The watches were €11.99 last Christmas, and a price point that cheap tickles the curiosity of nearly any hacker. What’s on the inside? What does the firmware look like? The micro-controller was by the JieLi brand, and it’s a bit obscure, with no good way to pull the firmware back off. With no leads there, [Damien] turned to the Android app and the Bluetooth Low Energy connection. One of the functions of the app is uploading custom watch dials. Which of course had to be tested by creating a custom watch face featuring a certain Rick Astley.
But those custom watch faces have a quirk. The format internally uses byte offsets, and the watch doesn’t check for that offset to be out of bounds. A ridiculous scheme was concocted to abuse this memory leak to push firmware bytes out as pixel data. It took a Raspberry Pi Pico sniffing the SPI bus to actually recover those bytes, but it worked! Quite the epic hack.
Bits and Bytes
Libpng has an out of bounds read vulnerability, that was just fixed in 1.6.52. What’s weird about this one is that the vulnerability is can be triggered by completely legitimate PNG images. The good news is that is vulnerability only effects the simplified API, so not every user of libpng is in the blast radius.

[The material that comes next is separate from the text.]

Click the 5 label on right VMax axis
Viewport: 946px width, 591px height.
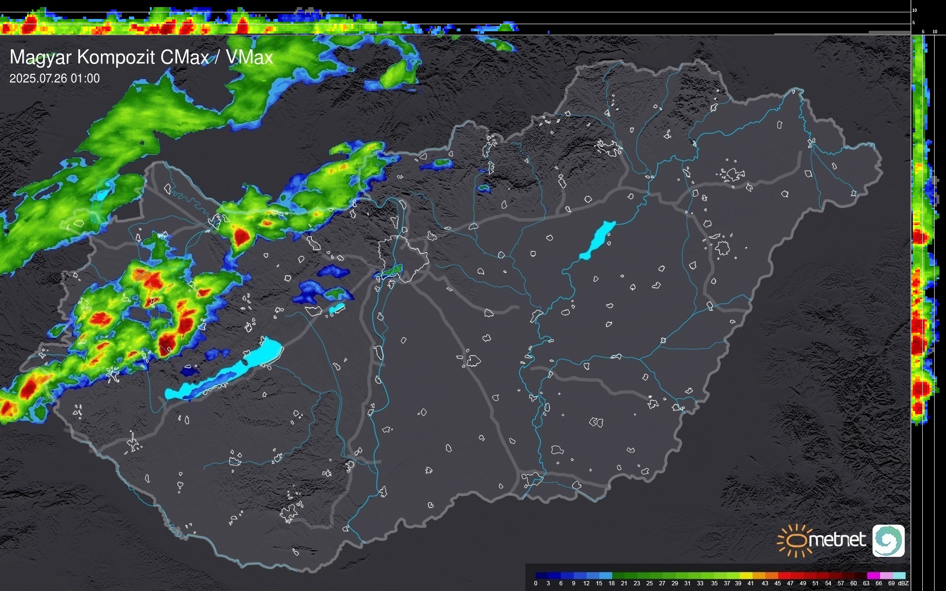pyautogui.click(x=923, y=32)
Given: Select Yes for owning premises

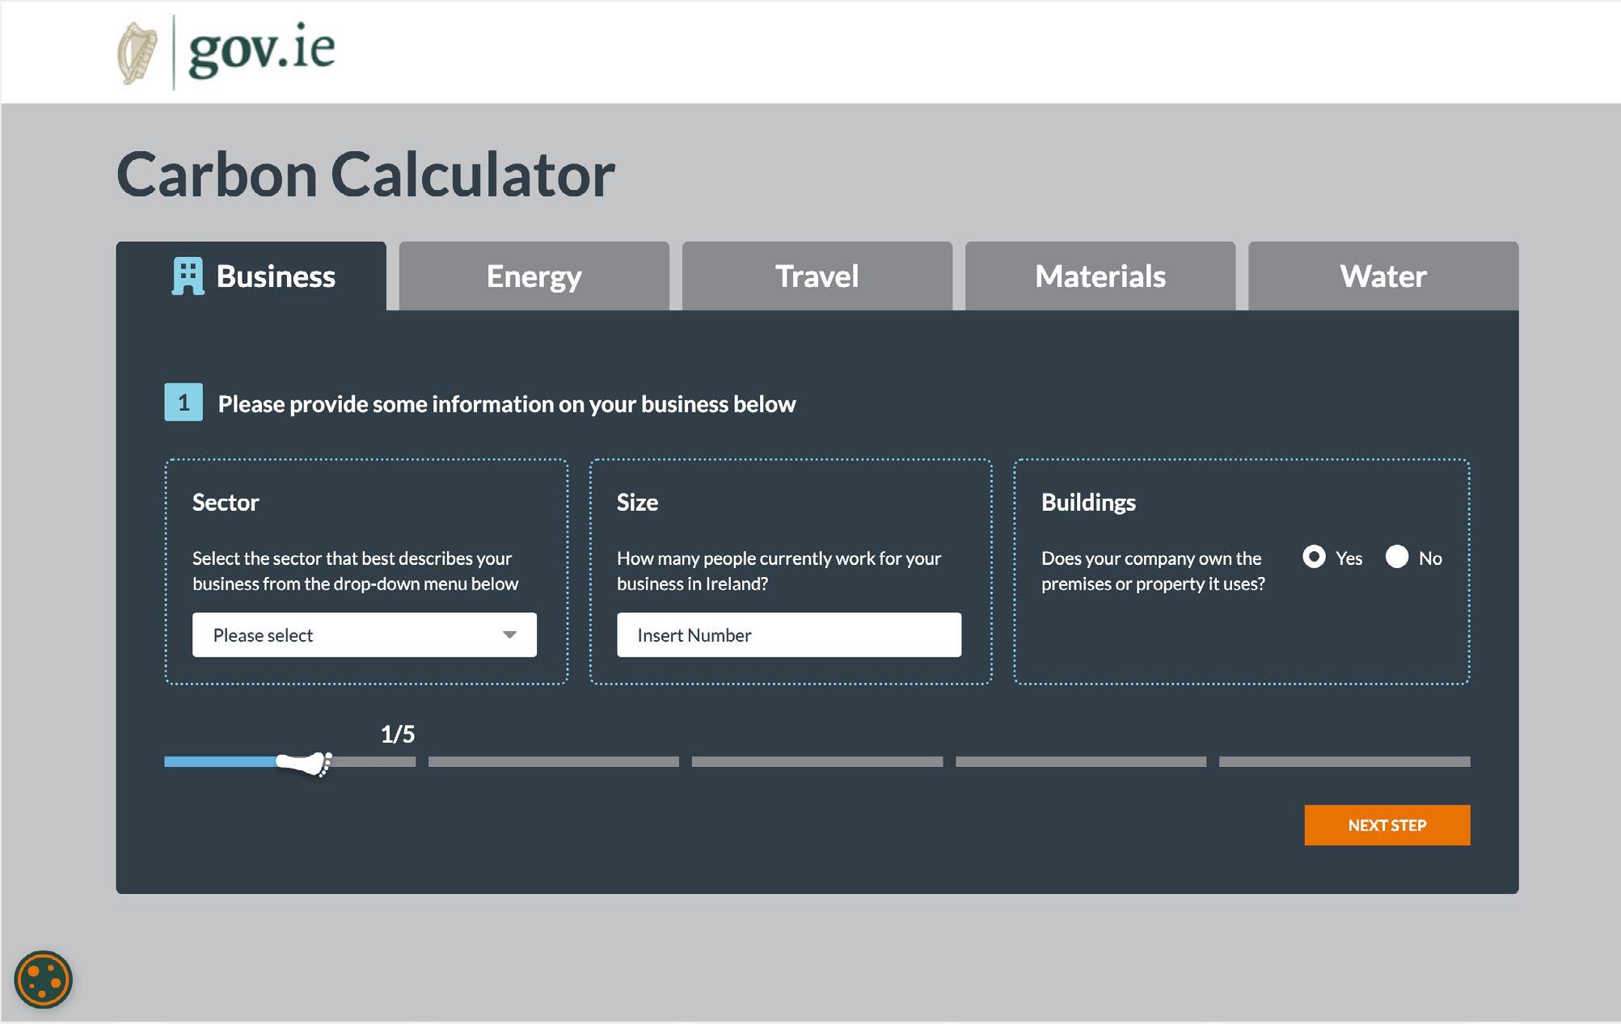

And finally, Google has pushed out an out-of-band update to Chrome, fixing a vulnerability that is being exploited in the wild. The Hacker News managed to connect the bug ID to a pull request in the LibANGLE library, a translation layer between OpenGL US calls into Direct3D, Vulkan, and Metal. The details there suggests the flaw is limited to the macOS platform, as the fix is in the metal renderer. Regardless, time to update!